Aim of the exercise -> Read each of the lines below and tally those with "number"; the tally is the whole answer.
Material provided: Begin
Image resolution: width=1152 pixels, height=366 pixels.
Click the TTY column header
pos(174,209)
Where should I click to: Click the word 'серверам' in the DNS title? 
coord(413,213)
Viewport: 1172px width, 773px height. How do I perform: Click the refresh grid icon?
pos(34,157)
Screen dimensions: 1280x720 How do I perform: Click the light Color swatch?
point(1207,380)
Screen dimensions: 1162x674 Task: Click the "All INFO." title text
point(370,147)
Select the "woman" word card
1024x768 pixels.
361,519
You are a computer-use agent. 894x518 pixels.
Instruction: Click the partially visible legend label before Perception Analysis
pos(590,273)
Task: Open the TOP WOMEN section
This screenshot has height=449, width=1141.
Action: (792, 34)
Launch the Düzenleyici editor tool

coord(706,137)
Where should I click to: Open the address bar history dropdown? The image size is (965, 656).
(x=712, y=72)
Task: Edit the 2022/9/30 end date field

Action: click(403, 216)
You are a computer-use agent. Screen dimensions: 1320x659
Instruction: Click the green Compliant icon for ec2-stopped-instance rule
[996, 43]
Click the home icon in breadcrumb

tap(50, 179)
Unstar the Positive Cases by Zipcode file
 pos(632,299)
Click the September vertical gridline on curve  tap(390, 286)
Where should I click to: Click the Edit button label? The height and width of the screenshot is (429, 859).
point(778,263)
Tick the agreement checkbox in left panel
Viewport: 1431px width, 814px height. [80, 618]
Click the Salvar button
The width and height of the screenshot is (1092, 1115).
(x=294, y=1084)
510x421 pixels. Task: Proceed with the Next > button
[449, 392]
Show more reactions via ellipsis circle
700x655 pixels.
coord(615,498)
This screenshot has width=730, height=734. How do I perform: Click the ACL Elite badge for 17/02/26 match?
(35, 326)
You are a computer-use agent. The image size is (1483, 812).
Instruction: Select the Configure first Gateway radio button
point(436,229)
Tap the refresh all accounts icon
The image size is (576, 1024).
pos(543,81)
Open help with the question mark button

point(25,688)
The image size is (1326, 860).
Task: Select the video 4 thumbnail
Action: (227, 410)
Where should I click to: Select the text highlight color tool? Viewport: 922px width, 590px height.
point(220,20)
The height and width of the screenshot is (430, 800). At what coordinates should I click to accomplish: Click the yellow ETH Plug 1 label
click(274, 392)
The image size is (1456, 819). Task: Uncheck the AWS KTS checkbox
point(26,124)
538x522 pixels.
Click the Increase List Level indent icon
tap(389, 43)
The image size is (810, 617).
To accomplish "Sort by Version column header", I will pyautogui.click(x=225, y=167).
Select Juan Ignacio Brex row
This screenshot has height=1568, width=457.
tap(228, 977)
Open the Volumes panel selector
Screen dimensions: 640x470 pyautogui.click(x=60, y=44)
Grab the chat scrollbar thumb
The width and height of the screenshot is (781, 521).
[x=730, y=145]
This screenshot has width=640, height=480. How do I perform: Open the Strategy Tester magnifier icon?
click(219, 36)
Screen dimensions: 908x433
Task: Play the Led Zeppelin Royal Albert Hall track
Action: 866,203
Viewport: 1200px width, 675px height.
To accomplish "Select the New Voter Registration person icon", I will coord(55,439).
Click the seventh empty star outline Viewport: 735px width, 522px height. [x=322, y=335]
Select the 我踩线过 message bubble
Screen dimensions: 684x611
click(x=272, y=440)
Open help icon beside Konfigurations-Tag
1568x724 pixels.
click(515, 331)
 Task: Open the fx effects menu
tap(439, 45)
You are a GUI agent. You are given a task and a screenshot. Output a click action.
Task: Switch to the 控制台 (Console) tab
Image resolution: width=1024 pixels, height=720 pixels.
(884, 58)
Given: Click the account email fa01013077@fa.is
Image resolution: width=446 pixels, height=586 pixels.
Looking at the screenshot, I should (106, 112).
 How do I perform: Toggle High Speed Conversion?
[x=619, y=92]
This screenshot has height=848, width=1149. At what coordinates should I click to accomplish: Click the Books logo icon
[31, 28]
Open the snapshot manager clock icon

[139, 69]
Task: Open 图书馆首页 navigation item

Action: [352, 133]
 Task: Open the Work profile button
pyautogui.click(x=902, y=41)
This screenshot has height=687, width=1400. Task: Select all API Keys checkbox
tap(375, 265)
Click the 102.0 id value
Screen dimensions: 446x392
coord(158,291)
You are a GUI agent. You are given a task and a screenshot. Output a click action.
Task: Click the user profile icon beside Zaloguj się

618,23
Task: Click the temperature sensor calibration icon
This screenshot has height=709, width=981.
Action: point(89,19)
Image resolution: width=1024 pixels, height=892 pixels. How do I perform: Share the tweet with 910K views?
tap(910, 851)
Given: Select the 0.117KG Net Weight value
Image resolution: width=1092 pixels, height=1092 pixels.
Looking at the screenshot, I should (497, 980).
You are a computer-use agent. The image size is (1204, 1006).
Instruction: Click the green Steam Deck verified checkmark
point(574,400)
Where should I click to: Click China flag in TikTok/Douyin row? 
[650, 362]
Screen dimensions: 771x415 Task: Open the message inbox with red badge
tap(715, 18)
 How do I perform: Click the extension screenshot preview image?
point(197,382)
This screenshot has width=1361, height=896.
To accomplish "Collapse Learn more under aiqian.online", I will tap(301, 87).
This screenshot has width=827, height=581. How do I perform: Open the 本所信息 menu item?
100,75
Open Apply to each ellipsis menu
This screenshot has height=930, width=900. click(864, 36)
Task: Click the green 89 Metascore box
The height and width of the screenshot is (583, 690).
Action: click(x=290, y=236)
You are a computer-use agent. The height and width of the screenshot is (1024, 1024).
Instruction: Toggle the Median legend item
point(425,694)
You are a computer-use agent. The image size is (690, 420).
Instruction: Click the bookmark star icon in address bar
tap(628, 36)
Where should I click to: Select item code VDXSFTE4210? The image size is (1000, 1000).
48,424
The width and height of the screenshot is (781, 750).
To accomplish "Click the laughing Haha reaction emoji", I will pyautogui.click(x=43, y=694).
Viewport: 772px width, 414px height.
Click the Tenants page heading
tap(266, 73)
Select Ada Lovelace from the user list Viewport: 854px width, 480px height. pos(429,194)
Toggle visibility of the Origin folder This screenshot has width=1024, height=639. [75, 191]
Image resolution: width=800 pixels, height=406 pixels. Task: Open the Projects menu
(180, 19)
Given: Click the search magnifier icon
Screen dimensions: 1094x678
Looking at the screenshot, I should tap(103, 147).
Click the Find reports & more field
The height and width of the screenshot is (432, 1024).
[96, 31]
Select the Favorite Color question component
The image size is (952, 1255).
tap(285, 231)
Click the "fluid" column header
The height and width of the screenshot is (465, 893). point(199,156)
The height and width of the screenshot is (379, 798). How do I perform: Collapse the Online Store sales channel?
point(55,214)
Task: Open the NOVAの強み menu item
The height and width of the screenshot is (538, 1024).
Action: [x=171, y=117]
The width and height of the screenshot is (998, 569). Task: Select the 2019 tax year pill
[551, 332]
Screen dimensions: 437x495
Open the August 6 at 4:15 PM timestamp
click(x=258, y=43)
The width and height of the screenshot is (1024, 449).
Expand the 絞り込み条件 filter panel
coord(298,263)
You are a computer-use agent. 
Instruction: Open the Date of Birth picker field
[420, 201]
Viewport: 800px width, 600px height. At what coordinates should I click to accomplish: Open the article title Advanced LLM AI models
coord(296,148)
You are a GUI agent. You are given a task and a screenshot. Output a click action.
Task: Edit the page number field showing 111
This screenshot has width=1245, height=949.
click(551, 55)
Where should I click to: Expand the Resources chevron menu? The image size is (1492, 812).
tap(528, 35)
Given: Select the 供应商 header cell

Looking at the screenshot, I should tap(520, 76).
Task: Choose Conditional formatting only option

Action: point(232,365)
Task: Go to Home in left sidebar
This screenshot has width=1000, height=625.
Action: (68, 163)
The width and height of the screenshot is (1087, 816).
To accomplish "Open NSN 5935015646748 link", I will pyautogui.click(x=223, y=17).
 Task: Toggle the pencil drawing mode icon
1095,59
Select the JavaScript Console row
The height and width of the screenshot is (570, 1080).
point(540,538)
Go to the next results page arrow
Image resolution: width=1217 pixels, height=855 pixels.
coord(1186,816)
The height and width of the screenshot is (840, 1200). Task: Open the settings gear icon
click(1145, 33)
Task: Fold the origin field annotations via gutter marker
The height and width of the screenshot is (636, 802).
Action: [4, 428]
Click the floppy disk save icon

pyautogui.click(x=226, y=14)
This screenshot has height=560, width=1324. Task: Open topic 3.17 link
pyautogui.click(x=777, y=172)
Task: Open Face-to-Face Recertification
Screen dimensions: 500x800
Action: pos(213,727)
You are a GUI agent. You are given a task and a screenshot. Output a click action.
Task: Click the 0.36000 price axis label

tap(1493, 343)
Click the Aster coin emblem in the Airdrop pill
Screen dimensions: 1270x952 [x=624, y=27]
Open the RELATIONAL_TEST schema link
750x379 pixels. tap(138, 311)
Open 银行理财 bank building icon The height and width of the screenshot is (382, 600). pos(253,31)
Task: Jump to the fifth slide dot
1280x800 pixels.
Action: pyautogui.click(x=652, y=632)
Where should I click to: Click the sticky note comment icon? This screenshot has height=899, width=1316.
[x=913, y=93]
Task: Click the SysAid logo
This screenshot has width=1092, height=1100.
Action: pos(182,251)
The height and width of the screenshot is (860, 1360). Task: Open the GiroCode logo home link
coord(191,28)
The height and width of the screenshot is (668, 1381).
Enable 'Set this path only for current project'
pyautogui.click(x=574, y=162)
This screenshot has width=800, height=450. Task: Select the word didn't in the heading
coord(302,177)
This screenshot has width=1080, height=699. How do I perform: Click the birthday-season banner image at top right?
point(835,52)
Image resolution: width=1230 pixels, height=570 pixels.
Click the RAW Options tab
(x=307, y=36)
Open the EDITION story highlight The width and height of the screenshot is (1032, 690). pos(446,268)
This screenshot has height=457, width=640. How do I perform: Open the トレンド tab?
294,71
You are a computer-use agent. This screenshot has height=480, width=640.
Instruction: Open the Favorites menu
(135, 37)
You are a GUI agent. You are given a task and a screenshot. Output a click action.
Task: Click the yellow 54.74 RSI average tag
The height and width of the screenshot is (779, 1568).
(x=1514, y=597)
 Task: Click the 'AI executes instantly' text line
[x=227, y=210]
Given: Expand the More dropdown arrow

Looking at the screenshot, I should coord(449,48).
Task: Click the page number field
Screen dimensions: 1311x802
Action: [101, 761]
Material provided: End
Output of the task -> 2